**Given entries**.

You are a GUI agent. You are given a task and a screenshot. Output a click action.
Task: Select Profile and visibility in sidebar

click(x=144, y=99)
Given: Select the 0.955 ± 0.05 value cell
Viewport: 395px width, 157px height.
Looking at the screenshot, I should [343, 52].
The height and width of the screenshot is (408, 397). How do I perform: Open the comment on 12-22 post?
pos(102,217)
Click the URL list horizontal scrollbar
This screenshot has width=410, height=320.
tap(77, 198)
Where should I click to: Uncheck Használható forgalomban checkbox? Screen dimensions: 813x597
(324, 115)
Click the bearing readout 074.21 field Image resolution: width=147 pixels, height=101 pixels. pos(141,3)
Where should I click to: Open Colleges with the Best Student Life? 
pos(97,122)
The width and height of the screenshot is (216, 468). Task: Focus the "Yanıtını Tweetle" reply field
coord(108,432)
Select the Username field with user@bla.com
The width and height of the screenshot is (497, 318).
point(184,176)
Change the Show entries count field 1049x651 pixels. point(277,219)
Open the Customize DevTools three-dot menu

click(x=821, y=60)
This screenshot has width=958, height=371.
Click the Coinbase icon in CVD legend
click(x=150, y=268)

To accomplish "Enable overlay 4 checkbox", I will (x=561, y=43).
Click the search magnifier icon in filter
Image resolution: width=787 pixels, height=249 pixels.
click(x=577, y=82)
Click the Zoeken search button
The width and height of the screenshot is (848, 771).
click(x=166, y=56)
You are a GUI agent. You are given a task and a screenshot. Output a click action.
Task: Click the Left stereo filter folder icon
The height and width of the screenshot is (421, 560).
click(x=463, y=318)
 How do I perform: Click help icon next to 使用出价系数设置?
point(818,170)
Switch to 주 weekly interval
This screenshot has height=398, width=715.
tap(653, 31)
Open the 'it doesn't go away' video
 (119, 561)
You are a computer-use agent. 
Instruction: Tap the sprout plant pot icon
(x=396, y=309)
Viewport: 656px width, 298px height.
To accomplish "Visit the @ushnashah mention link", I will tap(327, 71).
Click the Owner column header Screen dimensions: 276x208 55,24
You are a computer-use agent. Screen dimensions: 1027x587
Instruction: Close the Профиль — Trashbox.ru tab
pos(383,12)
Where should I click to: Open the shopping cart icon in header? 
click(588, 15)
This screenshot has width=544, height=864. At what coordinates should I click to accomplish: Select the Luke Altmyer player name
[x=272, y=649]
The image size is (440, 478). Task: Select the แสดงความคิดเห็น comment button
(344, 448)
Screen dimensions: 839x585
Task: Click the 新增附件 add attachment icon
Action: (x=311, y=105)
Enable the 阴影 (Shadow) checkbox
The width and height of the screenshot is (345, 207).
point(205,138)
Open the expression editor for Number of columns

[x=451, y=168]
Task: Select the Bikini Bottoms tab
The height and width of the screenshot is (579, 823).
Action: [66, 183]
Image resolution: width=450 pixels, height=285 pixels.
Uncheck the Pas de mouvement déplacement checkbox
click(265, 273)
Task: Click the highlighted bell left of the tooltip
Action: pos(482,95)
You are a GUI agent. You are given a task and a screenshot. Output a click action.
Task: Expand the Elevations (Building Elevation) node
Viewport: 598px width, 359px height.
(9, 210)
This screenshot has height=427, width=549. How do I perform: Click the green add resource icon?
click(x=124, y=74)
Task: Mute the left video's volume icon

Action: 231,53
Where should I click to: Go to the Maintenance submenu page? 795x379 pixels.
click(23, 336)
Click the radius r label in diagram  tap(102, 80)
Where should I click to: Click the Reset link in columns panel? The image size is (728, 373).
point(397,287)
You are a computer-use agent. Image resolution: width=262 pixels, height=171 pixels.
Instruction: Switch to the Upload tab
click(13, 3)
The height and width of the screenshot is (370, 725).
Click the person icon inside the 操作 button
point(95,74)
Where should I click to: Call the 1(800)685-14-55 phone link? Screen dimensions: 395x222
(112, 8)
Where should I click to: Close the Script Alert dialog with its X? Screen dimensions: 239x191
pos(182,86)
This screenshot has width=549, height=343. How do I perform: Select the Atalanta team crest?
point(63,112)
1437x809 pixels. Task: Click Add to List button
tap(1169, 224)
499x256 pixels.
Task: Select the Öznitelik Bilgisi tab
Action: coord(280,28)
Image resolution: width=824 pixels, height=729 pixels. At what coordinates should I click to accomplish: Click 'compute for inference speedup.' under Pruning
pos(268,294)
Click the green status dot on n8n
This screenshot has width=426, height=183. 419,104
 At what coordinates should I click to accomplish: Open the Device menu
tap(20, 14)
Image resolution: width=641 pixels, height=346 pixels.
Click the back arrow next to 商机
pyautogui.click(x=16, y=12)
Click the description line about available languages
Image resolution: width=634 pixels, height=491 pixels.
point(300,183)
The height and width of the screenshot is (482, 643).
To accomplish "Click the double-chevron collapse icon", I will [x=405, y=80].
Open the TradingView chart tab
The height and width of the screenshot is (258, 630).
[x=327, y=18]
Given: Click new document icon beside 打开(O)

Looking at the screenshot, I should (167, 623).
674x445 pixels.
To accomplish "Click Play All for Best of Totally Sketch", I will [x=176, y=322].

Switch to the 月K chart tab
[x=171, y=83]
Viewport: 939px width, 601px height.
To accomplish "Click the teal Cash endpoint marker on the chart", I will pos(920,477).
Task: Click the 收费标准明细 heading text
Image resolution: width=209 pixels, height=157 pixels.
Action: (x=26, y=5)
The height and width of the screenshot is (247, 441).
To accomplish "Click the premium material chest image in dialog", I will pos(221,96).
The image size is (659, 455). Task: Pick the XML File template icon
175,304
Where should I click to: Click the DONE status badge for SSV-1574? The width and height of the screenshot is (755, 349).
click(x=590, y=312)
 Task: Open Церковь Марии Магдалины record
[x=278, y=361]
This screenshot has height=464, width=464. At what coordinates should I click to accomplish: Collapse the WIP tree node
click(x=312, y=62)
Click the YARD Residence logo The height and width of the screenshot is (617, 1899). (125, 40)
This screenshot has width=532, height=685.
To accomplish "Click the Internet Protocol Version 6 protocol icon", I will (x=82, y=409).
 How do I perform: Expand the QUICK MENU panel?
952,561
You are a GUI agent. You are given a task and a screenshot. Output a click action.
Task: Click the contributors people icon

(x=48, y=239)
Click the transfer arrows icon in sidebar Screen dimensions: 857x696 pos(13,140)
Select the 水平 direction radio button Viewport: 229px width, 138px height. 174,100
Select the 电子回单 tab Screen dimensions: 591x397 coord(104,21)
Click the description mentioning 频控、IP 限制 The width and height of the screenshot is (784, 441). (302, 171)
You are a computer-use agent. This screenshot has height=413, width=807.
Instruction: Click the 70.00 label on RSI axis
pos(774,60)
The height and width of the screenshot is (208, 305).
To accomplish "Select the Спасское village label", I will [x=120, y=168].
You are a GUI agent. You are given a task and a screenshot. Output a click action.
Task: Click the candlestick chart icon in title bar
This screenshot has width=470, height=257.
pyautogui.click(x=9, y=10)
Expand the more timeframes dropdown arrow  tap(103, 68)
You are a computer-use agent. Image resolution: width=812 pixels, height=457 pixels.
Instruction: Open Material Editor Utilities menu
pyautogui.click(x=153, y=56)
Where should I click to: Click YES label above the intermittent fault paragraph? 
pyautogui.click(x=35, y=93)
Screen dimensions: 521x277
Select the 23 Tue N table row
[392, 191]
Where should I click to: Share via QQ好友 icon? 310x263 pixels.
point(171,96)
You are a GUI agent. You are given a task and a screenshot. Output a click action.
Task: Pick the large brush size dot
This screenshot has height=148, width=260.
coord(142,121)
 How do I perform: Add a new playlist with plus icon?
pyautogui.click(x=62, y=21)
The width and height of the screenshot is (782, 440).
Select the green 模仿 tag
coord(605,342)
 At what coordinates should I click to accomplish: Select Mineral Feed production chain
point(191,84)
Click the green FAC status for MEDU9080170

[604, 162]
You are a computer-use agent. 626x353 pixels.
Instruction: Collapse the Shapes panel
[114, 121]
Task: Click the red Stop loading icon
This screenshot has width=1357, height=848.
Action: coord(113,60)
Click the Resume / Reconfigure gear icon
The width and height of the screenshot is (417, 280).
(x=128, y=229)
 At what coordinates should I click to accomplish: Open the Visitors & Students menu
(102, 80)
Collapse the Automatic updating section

**Exercise aim**. Say how many lines in the entries above contain the string "computer", offering no other words.

**Response box**. 6